*Problem description*: What this exercise requires is a verbatim reproduction of the data below.

*Records shown*:
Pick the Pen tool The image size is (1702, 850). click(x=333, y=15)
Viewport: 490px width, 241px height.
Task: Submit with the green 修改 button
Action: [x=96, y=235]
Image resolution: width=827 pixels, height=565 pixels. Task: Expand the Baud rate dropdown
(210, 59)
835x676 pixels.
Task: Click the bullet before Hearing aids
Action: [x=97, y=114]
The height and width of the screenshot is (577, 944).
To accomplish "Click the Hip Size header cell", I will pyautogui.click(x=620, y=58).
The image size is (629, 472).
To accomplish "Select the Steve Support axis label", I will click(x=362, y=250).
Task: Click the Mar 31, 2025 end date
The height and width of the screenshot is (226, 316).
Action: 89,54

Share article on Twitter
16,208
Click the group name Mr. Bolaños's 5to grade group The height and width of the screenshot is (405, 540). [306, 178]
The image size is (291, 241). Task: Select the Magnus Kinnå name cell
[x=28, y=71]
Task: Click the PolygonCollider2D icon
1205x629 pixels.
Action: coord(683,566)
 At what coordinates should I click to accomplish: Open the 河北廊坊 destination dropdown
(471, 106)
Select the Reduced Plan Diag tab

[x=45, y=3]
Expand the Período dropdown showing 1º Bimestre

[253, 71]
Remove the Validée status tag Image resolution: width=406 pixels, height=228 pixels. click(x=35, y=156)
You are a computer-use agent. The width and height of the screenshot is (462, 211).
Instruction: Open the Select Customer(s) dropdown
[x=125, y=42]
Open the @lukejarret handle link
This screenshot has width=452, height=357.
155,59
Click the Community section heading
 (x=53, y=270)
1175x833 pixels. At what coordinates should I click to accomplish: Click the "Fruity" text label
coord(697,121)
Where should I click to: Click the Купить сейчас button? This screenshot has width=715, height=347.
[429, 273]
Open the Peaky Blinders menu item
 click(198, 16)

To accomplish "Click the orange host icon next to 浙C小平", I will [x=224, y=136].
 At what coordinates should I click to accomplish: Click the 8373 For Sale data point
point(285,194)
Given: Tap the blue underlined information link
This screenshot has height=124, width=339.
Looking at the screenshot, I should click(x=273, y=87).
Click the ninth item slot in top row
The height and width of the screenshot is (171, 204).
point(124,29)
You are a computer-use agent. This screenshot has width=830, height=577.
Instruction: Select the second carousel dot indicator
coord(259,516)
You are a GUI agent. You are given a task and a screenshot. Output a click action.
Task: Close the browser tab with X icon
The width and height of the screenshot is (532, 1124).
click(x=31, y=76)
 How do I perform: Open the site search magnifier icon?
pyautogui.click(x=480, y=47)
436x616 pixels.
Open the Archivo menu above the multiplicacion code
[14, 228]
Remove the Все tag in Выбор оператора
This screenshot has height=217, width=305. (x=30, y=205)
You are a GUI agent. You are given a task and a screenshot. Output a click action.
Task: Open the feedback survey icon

*Solution to the exercise*:
Pick the Pen tool The image size is (1702, 850). click(x=333, y=15)
Viewport: 490px width, 241px height.
Task: Submit with the green 修改 button
Action: [x=96, y=235]
Image resolution: width=827 pixels, height=565 pixels. Task: Expand the Baud rate dropdown
(210, 59)
835x676 pixels.
Task: Click the bullet before Hearing aids
Action: [x=97, y=114]
The height and width of the screenshot is (577, 944).
To accomplish "Click the Hip Size header cell", I will pyautogui.click(x=620, y=58).
The image size is (629, 472).
To accomplish "Select the Steve Support axis label", I will click(x=362, y=250).
Task: Click the Mar 31, 2025 end date
The height and width of the screenshot is (226, 316).
Action: 89,54

Share article on Twitter
16,208
Click the group name Mr. Bolaños's 5to grade group The height and width of the screenshot is (405, 540). [306, 178]
The image size is (291, 241). Task: Select the Magnus Kinnå name cell
[x=28, y=71]
Task: Click the PolygonCollider2D icon
1205x629 pixels.
Action: coord(683,566)
 At what coordinates should I click to accomplish: Open the 河北廊坊 destination dropdown
(471, 106)
Select the Reduced Plan Diag tab

[x=45, y=3]
Expand the Período dropdown showing 1º Bimestre

[253, 71]
Remove the Validée status tag Image resolution: width=406 pixels, height=228 pixels. click(x=35, y=156)
You are a computer-use agent. The width and height of the screenshot is (462, 211).
Instruction: Open the Select Customer(s) dropdown
[x=125, y=42]
Open the @lukejarret handle link
This screenshot has width=452, height=357.
155,59
Click the Community section heading
 (x=53, y=270)
1175x833 pixels. At what coordinates should I click to accomplish: Click the "Fruity" text label
coord(697,121)
Where should I click to: Click the Купить сейчас button? This screenshot has width=715, height=347.
[429, 273]
Open the Peaky Blinders menu item
 click(198, 16)

To accomplish "Click the orange host icon next to 浙C小平", I will [x=224, y=136].
 At what coordinates should I click to accomplish: Click the 8373 For Sale data point
point(285,194)
Given: Tap the blue underlined information link
This screenshot has height=124, width=339.
Looking at the screenshot, I should click(x=273, y=87).
Click the ninth item slot in top row
The height and width of the screenshot is (171, 204).
point(124,29)
You are a computer-use agent. This screenshot has width=830, height=577.
Instruction: Select the second carousel dot indicator
coord(259,516)
You are a GUI agent. You are given a task and a screenshot. Output a click action.
Task: Close the browser tab with X icon
The width and height of the screenshot is (532, 1124).
click(x=31, y=76)
 How do I perform: Open the site search magnifier icon?
pyautogui.click(x=480, y=47)
436x616 pixels.
Open the Archivo menu above the multiplicacion code
[14, 228]
Remove the Все tag in Выбор оператора
This screenshot has height=217, width=305. (x=30, y=205)
You are a GUI agent. You are given a task and a screenshot. Output a click action.
Task: Open the feedback survey icon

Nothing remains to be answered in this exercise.